> **Text provided**
/---

Grizzly 1057 — the subadult offspring of famous grizzly mother 399 that wildlife officials killed last month — had eschewed its natural habitat and boldly sought human food as taught, a top wildlife official said.
Grizzly 1057 left Jackson Hole earlier this year after being weaned by its mother. It wandered some 35 miles to the Upper Green River Valley by early July when residents began to see it frequenting rural neighborhoods.
As it sought out its own territory to stake out a life, 1057 passed thousands of acres of backcountry and wilderness on the Bridger-Teton National Forest.
“That bear dispersed through a ton of great bear habitat kind of through the Gros Ventre [Range] — Upper Green country,” said Dan Thompson, Wyoming Game and Fish large carnivore supervisor. “And then once it got into some human-occupied areas, it just started going from house to house.”
Grizzly 1057 raided unsecured attractants among residences in the Kendall Valley of the Upper Green River, he said. Officials caught the bear in mid-July and killed it after it displayed “increasingly dangerous behavior” like climbing onto porches and showing no fear of the sound of gunfire.

\---

> **Records**
/---

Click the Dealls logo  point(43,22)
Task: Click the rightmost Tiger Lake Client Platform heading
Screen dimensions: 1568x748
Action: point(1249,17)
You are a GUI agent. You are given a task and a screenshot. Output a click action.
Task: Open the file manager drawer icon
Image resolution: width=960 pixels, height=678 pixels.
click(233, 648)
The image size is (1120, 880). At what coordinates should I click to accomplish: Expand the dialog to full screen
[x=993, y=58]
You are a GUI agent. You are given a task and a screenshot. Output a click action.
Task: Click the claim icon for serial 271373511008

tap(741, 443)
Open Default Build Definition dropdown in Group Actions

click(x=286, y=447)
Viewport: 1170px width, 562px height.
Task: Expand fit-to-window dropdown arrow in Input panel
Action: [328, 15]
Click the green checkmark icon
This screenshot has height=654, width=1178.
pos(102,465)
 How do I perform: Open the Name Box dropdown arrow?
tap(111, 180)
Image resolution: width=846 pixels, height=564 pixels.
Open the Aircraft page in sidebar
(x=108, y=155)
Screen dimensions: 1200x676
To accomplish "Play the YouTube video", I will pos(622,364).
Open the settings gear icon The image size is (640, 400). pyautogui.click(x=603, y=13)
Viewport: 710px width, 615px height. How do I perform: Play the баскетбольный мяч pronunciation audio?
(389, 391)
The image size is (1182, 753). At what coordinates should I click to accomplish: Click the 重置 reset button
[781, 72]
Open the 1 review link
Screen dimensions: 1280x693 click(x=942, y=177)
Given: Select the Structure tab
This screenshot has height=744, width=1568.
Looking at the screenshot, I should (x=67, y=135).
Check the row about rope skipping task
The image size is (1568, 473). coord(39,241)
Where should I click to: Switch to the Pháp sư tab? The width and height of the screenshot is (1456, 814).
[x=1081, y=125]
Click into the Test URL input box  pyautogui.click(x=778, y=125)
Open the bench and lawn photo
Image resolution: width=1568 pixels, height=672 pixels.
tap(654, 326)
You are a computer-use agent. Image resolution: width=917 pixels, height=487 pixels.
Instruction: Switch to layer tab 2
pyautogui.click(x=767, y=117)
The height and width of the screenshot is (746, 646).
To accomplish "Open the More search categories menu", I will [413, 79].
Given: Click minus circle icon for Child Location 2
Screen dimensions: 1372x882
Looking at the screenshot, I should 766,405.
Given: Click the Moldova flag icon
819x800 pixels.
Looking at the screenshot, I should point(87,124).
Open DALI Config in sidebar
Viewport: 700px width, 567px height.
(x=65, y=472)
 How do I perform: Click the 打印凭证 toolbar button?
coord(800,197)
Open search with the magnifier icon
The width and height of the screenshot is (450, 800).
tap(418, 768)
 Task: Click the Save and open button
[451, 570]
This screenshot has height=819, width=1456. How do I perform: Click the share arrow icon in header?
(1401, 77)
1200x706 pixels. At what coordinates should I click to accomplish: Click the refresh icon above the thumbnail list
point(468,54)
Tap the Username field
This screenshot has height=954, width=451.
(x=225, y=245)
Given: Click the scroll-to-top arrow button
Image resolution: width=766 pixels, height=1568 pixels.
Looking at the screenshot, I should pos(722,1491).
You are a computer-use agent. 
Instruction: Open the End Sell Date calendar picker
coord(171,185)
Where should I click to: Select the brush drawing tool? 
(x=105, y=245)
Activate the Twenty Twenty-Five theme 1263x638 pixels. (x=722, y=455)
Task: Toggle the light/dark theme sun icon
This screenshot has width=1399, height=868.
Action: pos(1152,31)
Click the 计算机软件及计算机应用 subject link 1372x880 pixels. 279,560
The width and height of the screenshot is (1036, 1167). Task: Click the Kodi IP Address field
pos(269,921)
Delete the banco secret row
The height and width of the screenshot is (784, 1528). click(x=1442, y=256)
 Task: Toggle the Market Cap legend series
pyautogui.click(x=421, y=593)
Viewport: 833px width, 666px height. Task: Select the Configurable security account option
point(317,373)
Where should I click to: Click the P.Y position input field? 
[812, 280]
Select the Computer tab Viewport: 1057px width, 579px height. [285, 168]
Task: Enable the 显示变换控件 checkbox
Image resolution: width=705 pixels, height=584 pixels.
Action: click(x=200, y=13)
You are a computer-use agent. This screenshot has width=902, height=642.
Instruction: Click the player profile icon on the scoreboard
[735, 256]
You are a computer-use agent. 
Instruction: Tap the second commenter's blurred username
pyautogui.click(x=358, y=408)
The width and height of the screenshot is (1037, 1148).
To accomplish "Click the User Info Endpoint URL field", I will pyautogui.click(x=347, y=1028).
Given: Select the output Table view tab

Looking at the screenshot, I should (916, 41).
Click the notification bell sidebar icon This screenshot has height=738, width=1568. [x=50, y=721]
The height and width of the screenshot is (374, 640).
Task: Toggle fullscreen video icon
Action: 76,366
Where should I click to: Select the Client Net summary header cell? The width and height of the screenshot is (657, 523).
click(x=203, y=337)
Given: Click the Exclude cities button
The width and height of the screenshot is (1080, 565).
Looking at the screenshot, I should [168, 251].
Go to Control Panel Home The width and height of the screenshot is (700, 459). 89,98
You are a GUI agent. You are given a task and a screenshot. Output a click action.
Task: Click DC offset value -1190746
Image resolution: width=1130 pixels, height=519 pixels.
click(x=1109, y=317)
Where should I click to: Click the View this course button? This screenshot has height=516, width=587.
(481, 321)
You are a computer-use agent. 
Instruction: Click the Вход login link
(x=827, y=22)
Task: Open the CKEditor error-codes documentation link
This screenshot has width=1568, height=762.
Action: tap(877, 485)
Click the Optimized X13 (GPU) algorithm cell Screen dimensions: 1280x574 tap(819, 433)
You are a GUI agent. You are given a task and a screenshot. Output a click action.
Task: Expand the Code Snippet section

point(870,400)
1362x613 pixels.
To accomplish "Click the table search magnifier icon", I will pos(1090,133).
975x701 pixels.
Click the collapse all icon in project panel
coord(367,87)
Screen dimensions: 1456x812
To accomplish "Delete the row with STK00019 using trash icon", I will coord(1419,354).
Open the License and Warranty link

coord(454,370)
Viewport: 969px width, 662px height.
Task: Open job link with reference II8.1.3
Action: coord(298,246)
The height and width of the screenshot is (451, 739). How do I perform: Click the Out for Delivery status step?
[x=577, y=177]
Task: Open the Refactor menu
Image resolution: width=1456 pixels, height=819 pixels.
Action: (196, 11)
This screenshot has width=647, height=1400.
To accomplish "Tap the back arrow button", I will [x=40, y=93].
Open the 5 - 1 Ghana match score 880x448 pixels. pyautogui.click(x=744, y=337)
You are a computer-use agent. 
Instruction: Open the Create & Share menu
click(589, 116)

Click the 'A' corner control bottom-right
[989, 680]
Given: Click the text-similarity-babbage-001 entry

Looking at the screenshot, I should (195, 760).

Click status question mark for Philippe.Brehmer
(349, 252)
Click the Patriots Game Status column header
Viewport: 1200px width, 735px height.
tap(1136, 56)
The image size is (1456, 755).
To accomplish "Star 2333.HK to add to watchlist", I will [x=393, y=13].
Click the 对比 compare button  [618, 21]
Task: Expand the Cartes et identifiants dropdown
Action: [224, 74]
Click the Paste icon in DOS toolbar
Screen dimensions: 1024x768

\---

> **Work instructions**
(a) Reproduce everything in the listing from the line containing "Given: Click the scroll-to-top arrow button" down through the line containing "coord(171,185)", both of those lines included.
(b) Pick up the article about grizzly 1057 after its last sentence and keep writing.
The grizzly article and the listing are separate pieces of material that have nothing to do with each other.

> **Expected answers**
(a)
Given: Click the scroll-to-top arrow button
Image resolution: width=766 pixels, height=1568 pixels.
Looking at the screenshot, I should pos(722,1491).
You are a computer-use agent. 
Instruction: Open the End Sell Date calendar picker
coord(171,185)

(b)
Among the homes it frequented in Sublette County was one site that included what one neighbor described as a carcass dump, possibly including road-killed animals. Thompson referred to “one situation [involving] a lot of different types of attractant, basically.
“I don’t know that it was specific to road kills,” he told WyoFile about the site. “We worked pretty hard to get rid of [it].
“I don’t think it was drawn there for any reason,” he said of 1057. “There was nobody purposefully feeding the bear.”
A spokesman with the U.S. Fish and Wildlife Service said his agency is on the case.
“We have had staff in the area working with some of the residents to educate them on potential food conflicts with bears,” spokesman Joe Szuszwalak wrote WyoFile in an email. “U.S. Fish and Wildlife does not have an investigation open at this time.”
Thompson outlined the reasons for the decision to kill 1057. “Most of the scenarios, a majority of it, was this particular bear actively seeking food at residences,” he said.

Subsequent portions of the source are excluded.